- ACCIONES A REALIZAR
1. Reproduzca fielmente el pasaje del texto sobre las estrellas que comienza con "Las estrellas representan" y continúa hasta "desarrollarlas.".
2. Enumere todos los materiales de los que, según el texto sobre las estrellas, están hechos los rascacielos.
━━ TEXTO DEL DOCUMENTO ━━
Las estrellas representan mucho más que una realidad
objetiva y material. Las estrellas invitan a soñar, a pensar en voz alta, a
meditar en lo efímero de nuestras vidas y, también, en las inmensas
posibilidades de nuestro espíritu… en el supuesto de que quisiéramos
desarrollarlas.
En los magnos laberintos de piedra de las urbes
modernas, y sumido en su ambiente ensordecedor, nace un nuevo género humano, a
semblanza de las estrellas, que también nacen y mueren cada día en múltiples
lugares del Universo, brota una nueva humanidad, cada día más numerosa, pero
apartada de los murmullos de la fuente eterna de la Naturaleza. Y , si
bien es verdad que nunca llegaremos a ser tantos como las estrellas, al paso que
vamos, también es cierto que jamás estableceremos un nexo de unión entre
nosotros y la armonía universal.
En efecto, a quien observe la cultura humana con ojos
de filósofo, ¡cuán lento le parecerá el desarrollo de las múltiples
elucubraciones político-sociales en sus intentos por superar los
convencionalismos que rigen el proceso histórico!. Lenta es la aparición de las
mentes que contemplan la Tierra
como fértil huerto y jardín del género humano. En la mente humana hay alturas,
cimas de oleaje, profundidades y tersas llanuras. Es el mar de las creaciones
espirituales, cuyas olas más altaneras a veces van a perderse sin fuerza en las
playas yermas de la
Decadencia. El hombre del siglo XX propende a los objetivos y
lo material de una manera mercantilista y fría. Y las estrellas, que
científicamente se nos acercan, en realidad cada vez se hallan más lejos de
nosotros.
¿Por qué? Porque lo que el homo technologicus considera grande, no es más que una ciencia
llegada a un óptimo grado de desarrollo, como las maravillas de la electrónica
o de la astronáutica, que circundan el mundo, y se adentran en el espacio de
cuatro dimensiones, auténticas obras de arte de una joven ingeniería muy
refinada, pero a las que una persona sensible encuentra a faltar alma. A pesar
de sus logros, la ciencia y la técnica de nuestra época no tienen carisma,
están faltas del soplo del espíritu.
Para el observador que aún atesora dentro de su piel
el alma de las antiguas catedrales, la profunda melancolía de la noche
estrellada es como el eco redivivo de viejas y olvidadas canciones
tradicionales. Es como un sentimiento atávico que nos invita a reflexionar en
no sabemos qué remotos orígenes, porque el alma se nos eleva, se nos va hacia
arriba en busca de las esferas, como atraída por ellas, como si quisiera
retornar a una presentida patria sin nombre.
Pero lo material, la lucha de todos contra todos,
propia de una absurda sociedad competitiva se ha convertido en la bandera del
mundo. Ajenas le son al hombre las estrellas como nunca lo habían sido. Frías,
distantes y mudas. Antaño la noche era viva. Todo, en este mundo y en el de las
estrellas, era vivo. Existía como un invisible lazo, un nexo de unión entre el
hombre y los relucientes astros. Hoy, millones de mundos, enjambres de soles
quedan eclipsados por la luz eléctrica de las populosas ciudades. El hombre de
nuestro tiempo, que vive y que plasma en esas urbes su carácter, ya no conoce
las estrellas. Cedieron su valimiento y el espacio de su idilio a los formidables
rascacielos de hierro y de cemento, de cristal y de acero. Un nuevo espíritu
dotado de otra inteligencia y de otro corazón se ha ido forjando, alejado de la
fuente clara y original de la naturaleza.
━━━
━━ INFORMACIÓN PROPORCIONADA ━━
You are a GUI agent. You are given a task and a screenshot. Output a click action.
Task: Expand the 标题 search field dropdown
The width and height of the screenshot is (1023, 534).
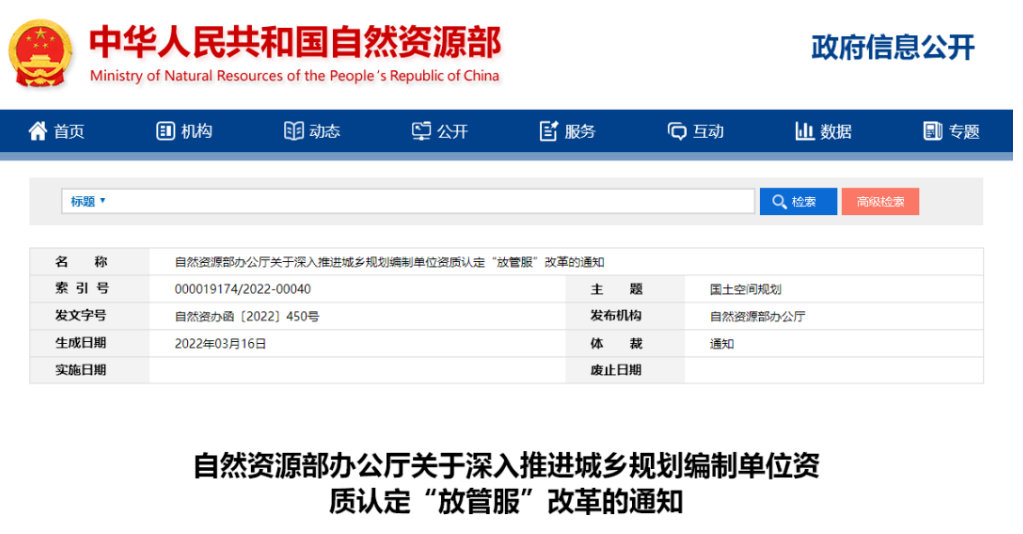point(88,201)
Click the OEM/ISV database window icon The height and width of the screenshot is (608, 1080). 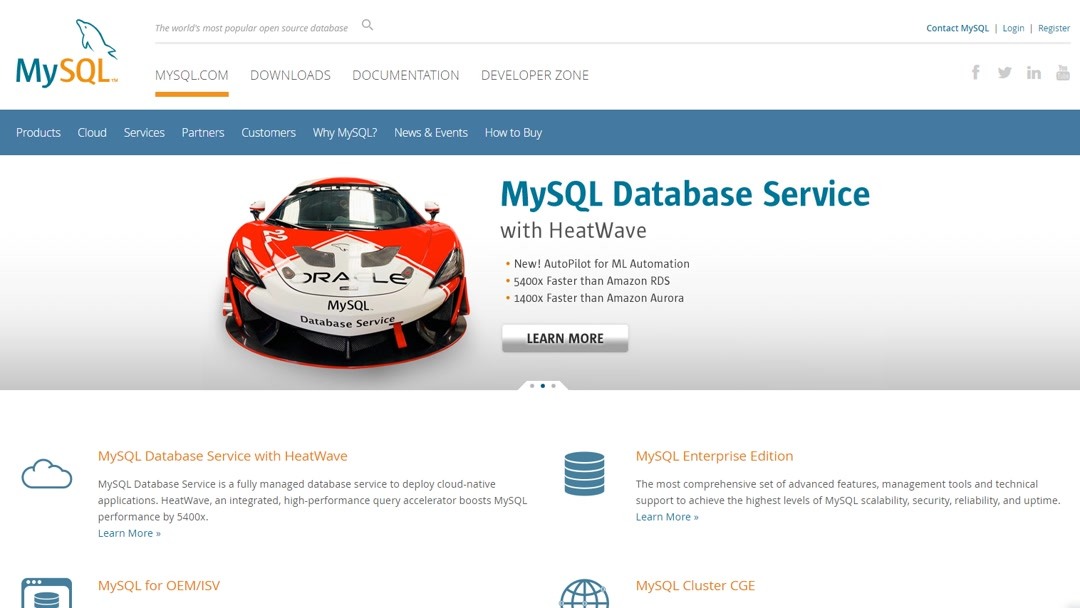tap(46, 594)
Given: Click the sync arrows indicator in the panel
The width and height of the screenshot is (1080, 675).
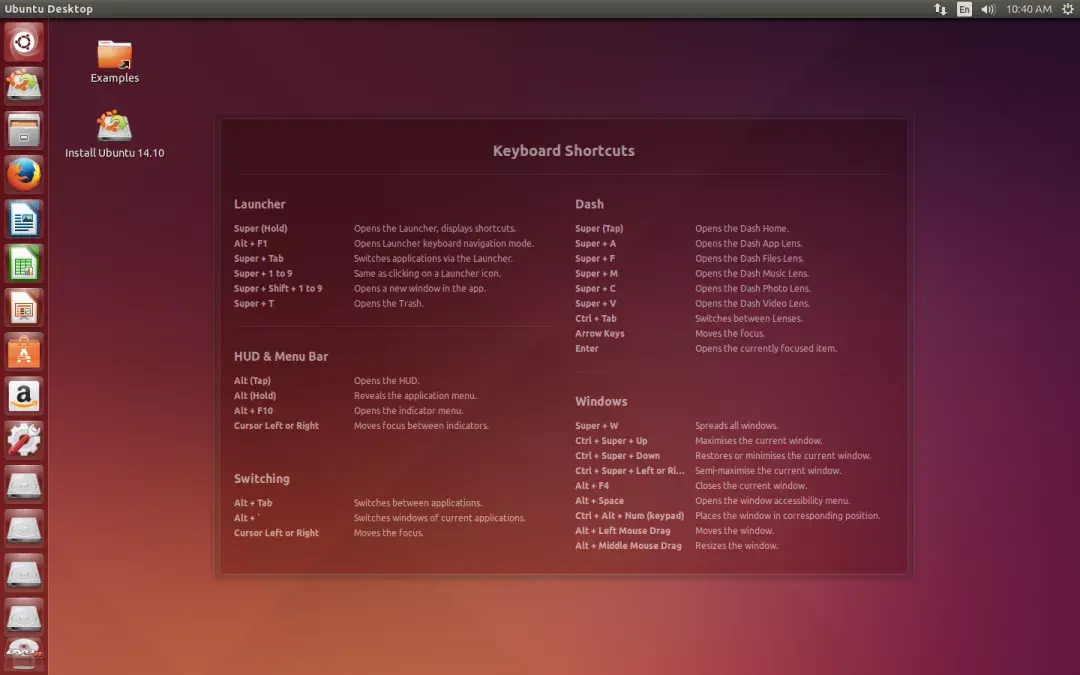Looking at the screenshot, I should (941, 9).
━━━
- CONJUNTO DE RESPUESTAS
1.
Las estrellas representan mucho más que una realidad
objetiva y material. Las estrellas invitan a soñar, a pensar en voz alta, a
meditar en lo efímero de nuestras vidas y, también, en las inmensas
posibilidades de nuestro espíritu… en el supuesto de que quisiéramos
desarrollarlas.

2. hierro, cemento, cristal, acero